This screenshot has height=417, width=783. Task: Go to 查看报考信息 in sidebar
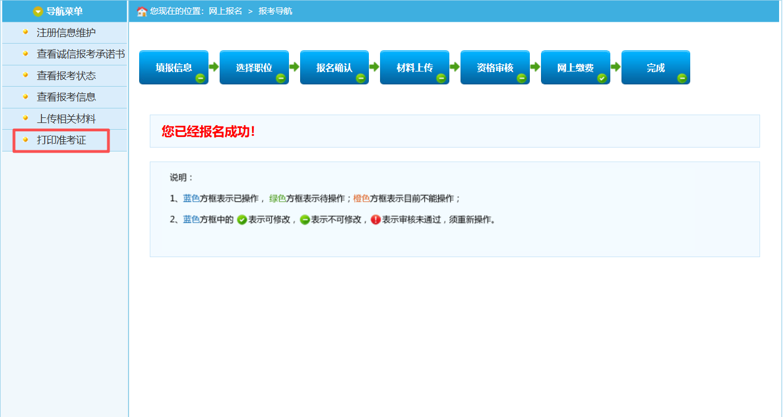(x=66, y=97)
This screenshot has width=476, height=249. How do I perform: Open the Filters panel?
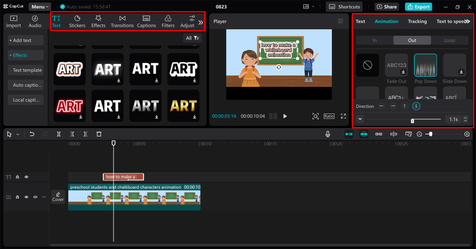168,22
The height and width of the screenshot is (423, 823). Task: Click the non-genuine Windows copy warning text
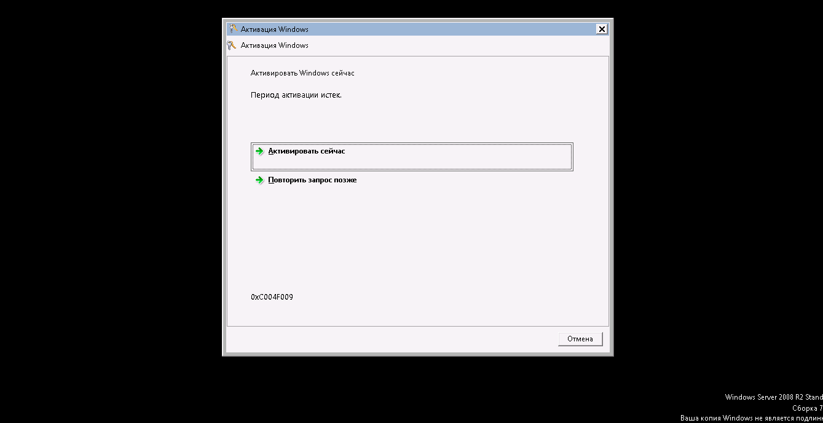752,418
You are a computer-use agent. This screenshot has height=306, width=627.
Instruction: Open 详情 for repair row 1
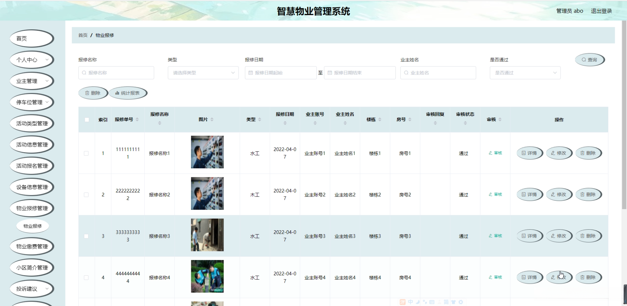click(529, 153)
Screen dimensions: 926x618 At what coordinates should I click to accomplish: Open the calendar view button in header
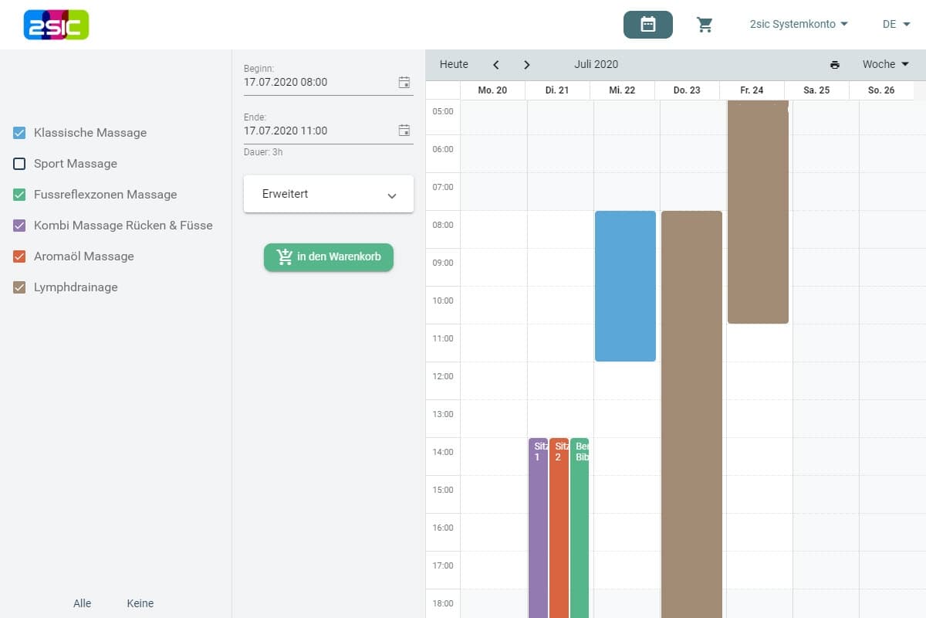click(647, 25)
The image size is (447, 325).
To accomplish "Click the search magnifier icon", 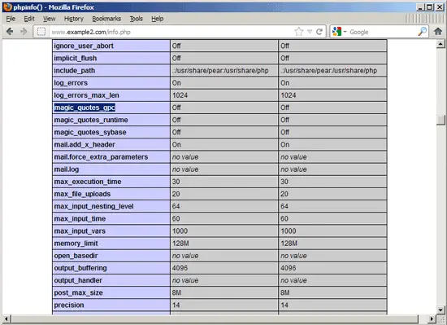I will pos(422,32).
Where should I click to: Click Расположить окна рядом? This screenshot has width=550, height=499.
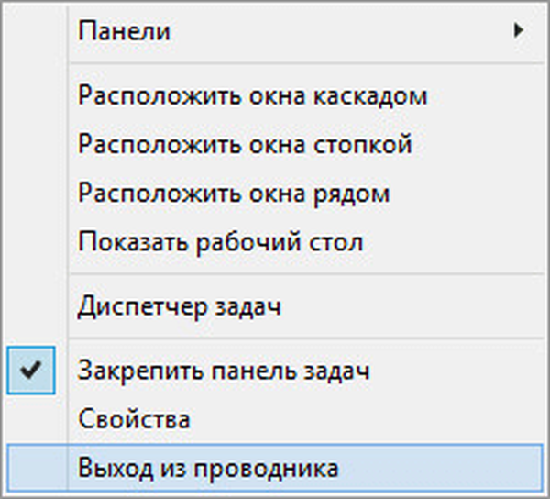[234, 194]
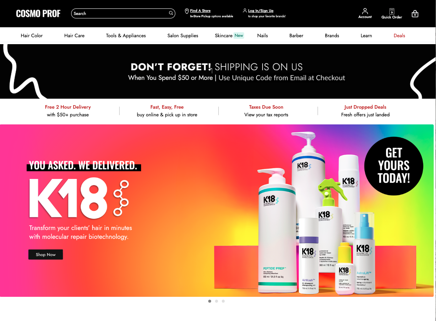The image size is (436, 321).
Task: Expand the Tools & Appliances menu
Action: coord(126,36)
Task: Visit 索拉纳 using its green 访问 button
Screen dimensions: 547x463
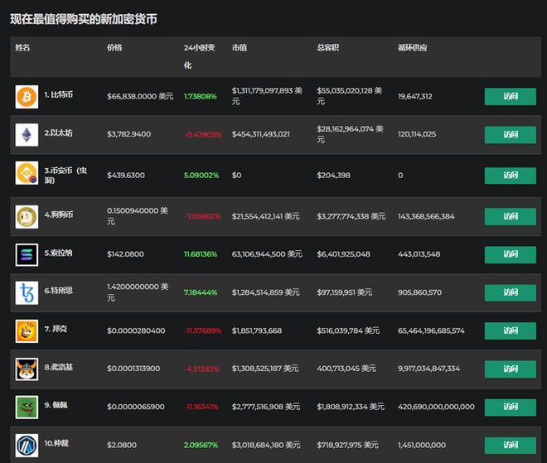Action: coord(510,254)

▶ _What is expected_: Only the lines from the top of the material above down to the line bearing "You are a computer-use", that line included, should be set down exactly; no pictures.

▶ _Written solution_:
This screenshot has height=417, width=783. Task: Go to 查看报考信息 in sidebar
(x=66, y=97)
This screenshot has width=476, height=249. How do I perform: Open the Filters panel?
168,22
The height and width of the screenshot is (423, 823). Task: Click the non-genuine Windows copy warning text
752,418
You are a computer-use agent. This screenshot has height=306, width=627.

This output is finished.